Topic: Retired but responsible: Assuming additional responsibilities for resilient Swiss family farms
Keywords: Family farming in Switzerland, retirement, responsibility, resilience
The qualitative study about retired former farmers in Switzerland this paper is based on draws semi-structured interviews with eight women and seven men aged 63 to 70, who are retired or will retire within a year. All but one have handed over the farm to a next generation, mostly to a daughter or a son. One couple moved to the nearby village, while all other interviewees still live on the farm together with their successors. All still feel responsible for the farm. On one hand retired farmers assume responsibility when working on the farm. This support for the younger generation is traditionally anchored and expected in exchange to care elderly farmers when becoming frail. On the other hand, the study shows that former farmers assume new responsibilities that are not part of this agreement between the generations: The younger generation is more often working off-farm, and the presence of the elder generation is vital to make sure that the animals are well, that someone is there when material is delivered or when children return from school. These duties go beyond the expected responsibilities of former farmers, restrict to a certain extent their freedom and in some cases force them to work beyond what they can. Most interviewees even make financial restrictions when providing direct financial support for the younger generation: They alleviate the financial load by paying bills for both households or by cooking for the whole extended family.
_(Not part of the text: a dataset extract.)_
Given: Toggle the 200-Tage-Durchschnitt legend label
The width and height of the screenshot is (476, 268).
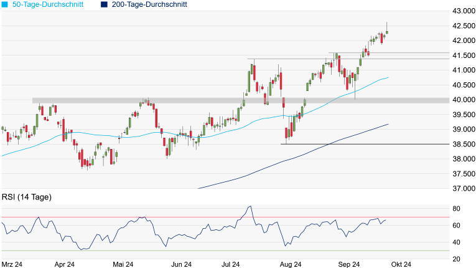Looking at the screenshot, I should click(x=150, y=4).
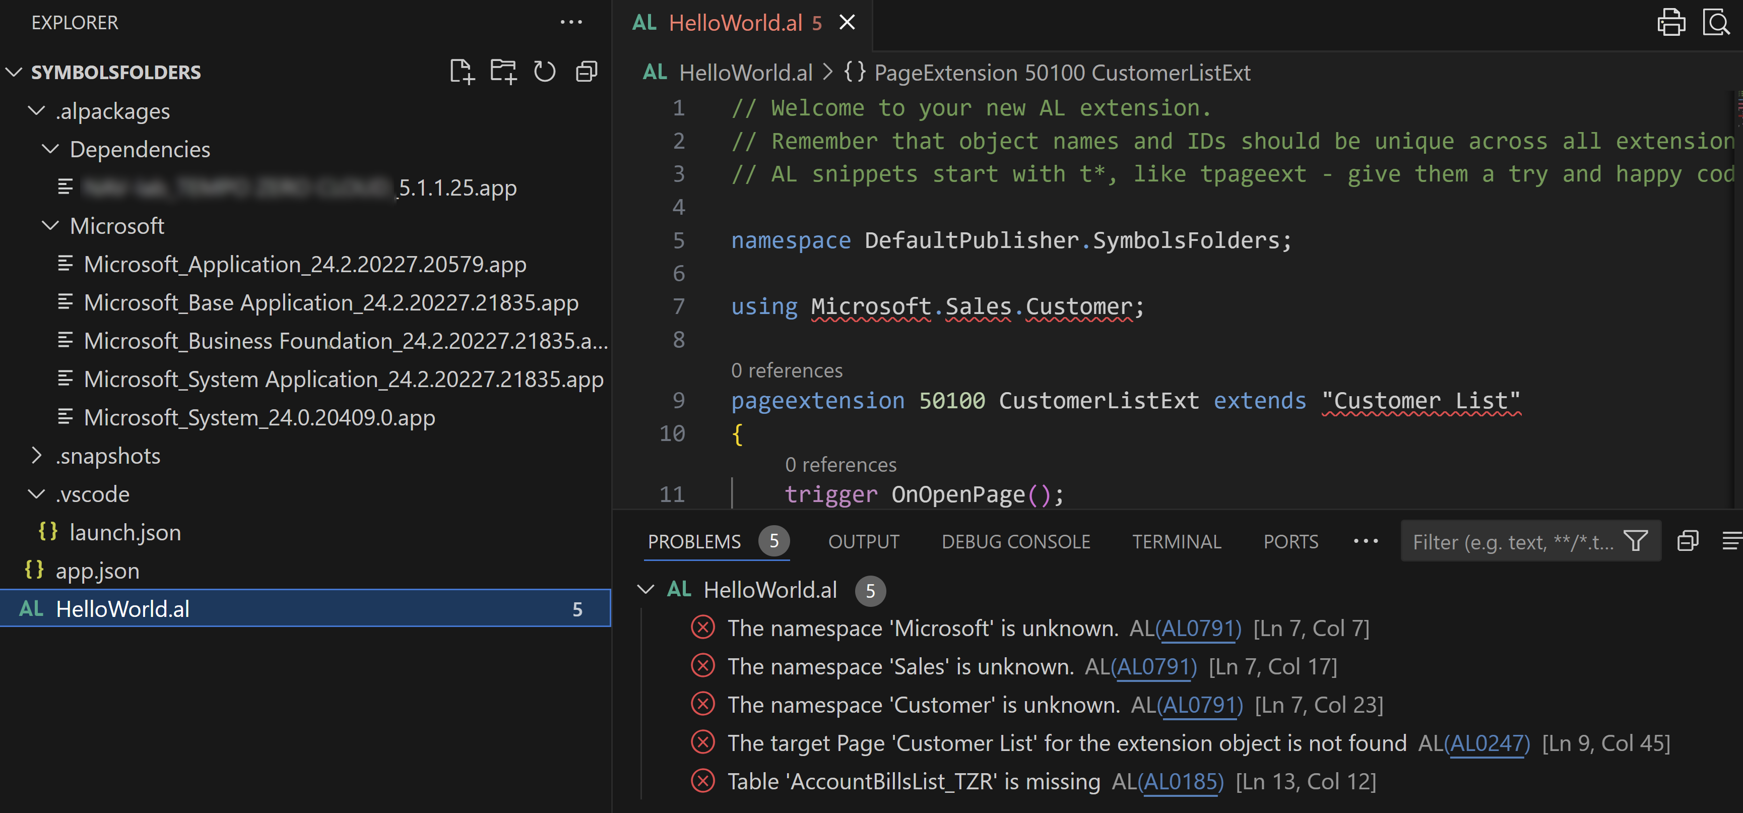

The elder generation fears becoming physically too weak for working on the farm. They perceive themselves as a burden for the younger generation in case they don’t contribute with work but require care.
The changes in delegating and taking responsibilities in intergenerational settings can be seen as a strategic reaction to foster the resilience of family farms in a politically, economically and socially changed setting. They seem to challenge the solidarity between the generations. And they confront retired farmers with a new situation and with issues they are not used to address.